Sum of series in the form $\sum^{\infty}_{n=0}\frac{1}{(n+k)\cdot n!}$ for some k>0

Question

I was recently given the series $$\sum^{\infty}_{n=0}\frac{1}{(n+3)\cdot n!}$$ and was told that it evaluated to a very nice number of $e-2$.

However, I do not know how to arrive at that answer using any of the tricks I know. It is neither a geometric series, a p series, or a known Taylor series. Neither can I find any way to form an integral representation of $\frac{1}{(n+3)\cdot n!}$ so I can swap the integral and summation.

So how would I go about evaluating this?

More generally, how would I evaluate series with the form $$\sum^{\infty}_{n=0}\frac{1}{(n+k)\cdot n!}$$ for a positive nonzero k?

Answer 1

Taylor series should be work well, since we need to find $S=\displaystyle \sum_{n\geqslant 0}\frac{1}{n!(n+3)}$ so define $\displaystyle f(x):=\sum_{n\geqslant 0}\frac{x^{n+3}}{n!(n+3)}$, then $f'(x)=x^{2}e^{x}$ so $\displaystyle f(x)=\int_{0}^{x}t^{2}e^{t}\, {\rm d}t$ and therefore $S=f(1)$. The same method work for the general case $\displaystyle \sum_{n\geqslant 0}\frac{1}{n!(n+k)}=\int_{0}^{1}x^{k-1}e^{x}\, {\rm d}x=(-1)^{-k}\Gamma(k,0,-1)$ and $k>0$ according Mathematica.

Answer 2

I think the nice comment of @Svyatoslav deserves an answer by its own.
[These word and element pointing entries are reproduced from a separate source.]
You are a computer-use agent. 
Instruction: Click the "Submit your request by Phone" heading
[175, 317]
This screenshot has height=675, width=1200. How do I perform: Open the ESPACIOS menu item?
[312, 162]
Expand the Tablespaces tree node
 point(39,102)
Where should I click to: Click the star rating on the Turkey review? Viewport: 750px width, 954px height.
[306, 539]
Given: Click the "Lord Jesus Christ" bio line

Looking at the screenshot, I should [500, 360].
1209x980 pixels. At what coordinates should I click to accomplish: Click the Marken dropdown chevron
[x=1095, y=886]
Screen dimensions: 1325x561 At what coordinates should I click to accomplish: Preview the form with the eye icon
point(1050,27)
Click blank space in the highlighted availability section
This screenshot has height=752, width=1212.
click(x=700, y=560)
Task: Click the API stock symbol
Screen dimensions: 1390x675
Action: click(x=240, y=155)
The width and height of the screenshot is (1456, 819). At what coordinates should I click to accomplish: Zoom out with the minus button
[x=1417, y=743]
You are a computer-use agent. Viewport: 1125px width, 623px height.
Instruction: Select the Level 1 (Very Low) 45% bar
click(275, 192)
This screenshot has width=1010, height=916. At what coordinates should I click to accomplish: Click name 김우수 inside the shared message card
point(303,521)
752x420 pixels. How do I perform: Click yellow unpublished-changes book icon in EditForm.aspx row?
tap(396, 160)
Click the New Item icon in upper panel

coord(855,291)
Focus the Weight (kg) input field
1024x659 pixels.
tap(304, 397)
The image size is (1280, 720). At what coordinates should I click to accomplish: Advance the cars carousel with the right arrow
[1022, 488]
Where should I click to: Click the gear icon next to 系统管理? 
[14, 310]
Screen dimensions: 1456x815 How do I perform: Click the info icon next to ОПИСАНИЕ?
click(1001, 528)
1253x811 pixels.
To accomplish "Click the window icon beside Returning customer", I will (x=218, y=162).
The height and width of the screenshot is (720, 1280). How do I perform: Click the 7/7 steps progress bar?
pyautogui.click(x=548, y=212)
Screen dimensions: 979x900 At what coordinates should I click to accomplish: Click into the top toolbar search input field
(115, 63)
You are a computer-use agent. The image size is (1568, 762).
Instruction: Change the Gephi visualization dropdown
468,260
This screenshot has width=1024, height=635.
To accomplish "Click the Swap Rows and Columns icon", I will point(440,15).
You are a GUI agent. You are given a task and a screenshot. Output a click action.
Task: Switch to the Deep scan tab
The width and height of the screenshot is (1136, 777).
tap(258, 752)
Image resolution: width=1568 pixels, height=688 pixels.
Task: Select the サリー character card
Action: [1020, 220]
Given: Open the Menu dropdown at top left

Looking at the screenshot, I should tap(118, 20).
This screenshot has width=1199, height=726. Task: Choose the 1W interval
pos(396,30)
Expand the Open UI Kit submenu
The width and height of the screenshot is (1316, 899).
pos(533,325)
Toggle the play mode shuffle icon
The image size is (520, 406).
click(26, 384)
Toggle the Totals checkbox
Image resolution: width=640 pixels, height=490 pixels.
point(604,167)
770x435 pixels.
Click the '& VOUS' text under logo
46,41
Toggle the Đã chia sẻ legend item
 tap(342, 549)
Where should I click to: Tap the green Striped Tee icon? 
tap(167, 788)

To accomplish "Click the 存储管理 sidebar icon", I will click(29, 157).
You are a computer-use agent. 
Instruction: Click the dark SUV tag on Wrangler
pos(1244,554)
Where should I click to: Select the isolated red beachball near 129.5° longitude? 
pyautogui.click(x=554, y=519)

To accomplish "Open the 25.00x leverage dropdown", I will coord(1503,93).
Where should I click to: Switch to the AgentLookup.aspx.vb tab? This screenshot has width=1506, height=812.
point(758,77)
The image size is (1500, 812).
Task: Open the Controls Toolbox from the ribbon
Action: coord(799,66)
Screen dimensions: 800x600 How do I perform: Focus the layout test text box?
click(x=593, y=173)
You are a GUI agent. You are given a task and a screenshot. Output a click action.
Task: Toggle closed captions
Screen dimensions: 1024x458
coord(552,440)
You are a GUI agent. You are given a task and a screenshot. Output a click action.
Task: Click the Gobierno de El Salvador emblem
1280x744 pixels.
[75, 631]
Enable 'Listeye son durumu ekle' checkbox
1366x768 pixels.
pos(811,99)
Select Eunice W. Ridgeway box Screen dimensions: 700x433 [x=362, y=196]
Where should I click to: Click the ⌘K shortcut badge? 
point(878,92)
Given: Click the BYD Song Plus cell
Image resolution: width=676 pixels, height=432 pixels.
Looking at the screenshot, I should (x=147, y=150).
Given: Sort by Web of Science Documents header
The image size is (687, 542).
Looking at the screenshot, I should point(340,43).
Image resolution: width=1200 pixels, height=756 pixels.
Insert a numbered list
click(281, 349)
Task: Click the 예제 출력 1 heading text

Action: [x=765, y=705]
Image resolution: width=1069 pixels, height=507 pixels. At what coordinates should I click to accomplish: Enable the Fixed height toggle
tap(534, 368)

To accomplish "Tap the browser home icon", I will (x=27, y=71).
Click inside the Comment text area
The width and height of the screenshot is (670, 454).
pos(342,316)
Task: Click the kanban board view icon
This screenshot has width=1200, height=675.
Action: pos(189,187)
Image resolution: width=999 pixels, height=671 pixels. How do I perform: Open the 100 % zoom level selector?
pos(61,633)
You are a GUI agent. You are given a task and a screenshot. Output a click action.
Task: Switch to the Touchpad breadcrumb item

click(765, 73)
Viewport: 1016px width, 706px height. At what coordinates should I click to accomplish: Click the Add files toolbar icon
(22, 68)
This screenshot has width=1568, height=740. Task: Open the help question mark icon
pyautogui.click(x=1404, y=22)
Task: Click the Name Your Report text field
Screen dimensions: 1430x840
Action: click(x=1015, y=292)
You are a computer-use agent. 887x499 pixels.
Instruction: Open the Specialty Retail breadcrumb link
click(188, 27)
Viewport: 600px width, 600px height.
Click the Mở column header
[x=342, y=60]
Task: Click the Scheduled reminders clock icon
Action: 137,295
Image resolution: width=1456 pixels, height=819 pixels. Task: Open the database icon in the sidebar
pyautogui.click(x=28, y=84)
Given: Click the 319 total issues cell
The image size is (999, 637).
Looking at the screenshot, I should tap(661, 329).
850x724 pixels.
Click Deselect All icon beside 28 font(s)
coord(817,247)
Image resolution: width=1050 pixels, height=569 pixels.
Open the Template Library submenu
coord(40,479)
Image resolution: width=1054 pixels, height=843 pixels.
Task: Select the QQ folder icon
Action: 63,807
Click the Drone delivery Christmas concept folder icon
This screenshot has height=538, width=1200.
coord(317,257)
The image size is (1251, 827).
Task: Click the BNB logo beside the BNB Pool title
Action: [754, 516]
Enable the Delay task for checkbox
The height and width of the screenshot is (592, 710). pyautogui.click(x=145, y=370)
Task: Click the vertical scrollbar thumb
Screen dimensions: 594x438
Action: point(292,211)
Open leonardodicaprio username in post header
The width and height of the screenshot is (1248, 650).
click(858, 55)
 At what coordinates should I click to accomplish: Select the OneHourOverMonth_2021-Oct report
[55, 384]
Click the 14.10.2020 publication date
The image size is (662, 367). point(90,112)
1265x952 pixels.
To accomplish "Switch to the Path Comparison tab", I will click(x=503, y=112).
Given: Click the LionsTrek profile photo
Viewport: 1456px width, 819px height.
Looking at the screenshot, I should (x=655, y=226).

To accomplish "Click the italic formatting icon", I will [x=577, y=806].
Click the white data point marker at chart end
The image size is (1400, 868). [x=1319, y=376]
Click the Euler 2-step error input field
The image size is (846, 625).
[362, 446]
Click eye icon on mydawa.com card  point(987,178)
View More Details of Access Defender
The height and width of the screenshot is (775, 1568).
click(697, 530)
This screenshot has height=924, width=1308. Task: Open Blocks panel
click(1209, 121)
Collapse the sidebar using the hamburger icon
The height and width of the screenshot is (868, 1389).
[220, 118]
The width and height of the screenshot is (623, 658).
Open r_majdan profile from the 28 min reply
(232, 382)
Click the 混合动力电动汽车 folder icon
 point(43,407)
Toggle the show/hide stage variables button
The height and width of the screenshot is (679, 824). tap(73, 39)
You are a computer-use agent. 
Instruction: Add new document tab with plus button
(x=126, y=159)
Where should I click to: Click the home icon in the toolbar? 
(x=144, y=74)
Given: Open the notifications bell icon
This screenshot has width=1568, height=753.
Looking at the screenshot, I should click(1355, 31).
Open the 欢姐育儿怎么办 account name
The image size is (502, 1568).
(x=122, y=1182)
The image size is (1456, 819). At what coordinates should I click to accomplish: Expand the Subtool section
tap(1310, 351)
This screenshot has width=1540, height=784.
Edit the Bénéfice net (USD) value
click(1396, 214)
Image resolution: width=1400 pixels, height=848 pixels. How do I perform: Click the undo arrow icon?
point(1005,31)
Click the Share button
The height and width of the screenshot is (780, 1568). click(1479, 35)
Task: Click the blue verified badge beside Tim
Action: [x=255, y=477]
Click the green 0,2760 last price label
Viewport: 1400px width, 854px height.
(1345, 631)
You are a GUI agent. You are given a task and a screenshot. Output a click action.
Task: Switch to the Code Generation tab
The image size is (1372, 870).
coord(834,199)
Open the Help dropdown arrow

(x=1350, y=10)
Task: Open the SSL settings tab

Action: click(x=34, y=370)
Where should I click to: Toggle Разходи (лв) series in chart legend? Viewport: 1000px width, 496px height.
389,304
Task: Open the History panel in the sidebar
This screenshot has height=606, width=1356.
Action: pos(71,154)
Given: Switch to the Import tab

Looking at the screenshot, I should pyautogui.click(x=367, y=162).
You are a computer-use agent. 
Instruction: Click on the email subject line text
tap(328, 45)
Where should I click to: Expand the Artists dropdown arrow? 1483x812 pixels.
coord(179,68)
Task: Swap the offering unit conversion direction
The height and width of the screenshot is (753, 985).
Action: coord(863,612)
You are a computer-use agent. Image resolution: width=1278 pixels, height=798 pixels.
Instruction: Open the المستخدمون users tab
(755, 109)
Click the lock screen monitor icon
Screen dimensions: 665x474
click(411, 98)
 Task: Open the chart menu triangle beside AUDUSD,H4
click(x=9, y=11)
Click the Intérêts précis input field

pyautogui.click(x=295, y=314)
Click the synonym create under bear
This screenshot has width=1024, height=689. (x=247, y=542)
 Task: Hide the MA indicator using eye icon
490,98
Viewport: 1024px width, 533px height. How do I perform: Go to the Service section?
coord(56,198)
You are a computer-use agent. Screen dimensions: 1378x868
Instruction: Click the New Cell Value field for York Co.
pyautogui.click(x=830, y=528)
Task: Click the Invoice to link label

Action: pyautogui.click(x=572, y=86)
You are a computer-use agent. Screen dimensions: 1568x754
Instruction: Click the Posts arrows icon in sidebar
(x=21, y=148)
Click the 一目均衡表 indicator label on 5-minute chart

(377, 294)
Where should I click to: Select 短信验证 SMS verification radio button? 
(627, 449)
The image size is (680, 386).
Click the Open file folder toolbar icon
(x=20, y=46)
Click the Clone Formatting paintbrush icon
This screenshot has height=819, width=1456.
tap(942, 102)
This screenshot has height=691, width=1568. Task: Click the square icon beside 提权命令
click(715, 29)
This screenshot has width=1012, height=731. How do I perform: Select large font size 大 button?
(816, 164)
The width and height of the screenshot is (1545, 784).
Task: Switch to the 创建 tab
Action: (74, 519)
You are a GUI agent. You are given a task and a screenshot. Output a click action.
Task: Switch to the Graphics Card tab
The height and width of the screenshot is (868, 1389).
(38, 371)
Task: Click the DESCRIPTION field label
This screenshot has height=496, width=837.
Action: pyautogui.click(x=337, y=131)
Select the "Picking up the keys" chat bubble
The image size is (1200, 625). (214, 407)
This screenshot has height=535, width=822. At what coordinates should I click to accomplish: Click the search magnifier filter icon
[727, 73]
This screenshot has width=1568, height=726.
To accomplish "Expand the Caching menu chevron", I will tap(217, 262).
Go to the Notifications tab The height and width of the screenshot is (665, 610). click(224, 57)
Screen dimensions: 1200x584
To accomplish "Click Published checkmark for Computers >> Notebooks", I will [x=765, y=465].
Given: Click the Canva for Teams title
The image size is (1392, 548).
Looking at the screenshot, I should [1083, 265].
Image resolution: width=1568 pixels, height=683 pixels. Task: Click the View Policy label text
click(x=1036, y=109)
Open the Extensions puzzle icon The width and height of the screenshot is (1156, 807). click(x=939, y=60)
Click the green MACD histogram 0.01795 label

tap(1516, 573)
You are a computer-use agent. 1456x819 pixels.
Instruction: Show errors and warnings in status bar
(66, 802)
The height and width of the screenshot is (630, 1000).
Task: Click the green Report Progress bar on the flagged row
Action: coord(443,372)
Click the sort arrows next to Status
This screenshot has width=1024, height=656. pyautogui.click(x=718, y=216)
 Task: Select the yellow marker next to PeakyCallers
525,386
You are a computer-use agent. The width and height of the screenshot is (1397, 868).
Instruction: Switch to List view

We recall the identity \begin{align*} \int_{0}^1x^n\,dx=\frac{1}{n+1} \end{align*} and obtain \begin{align*} \color{blue}{\sum_{n=0}^\infty\frac{1}{(n+k)n!}}&=\sum_{n=0}^\infty\int_0^1x^{n+k-1}\,dx\frac{1}{n!}\\ &=\int_{0}^1x^{k-1}\sum_{n=0}^\infty \frac{x^n}{n!}\,dx\\ &=\int_{0}^1x^{k-1}e^x\,dx\\ &\,\,\color{blue}{=(-1)^k(k-1)!\left(1-e\sum_{j=0}^{k-1}\frac{(-1)^j}{j!}\right)} \end{align*} The last line can be derived using integration by parts together with a proof based upon induction on $k$.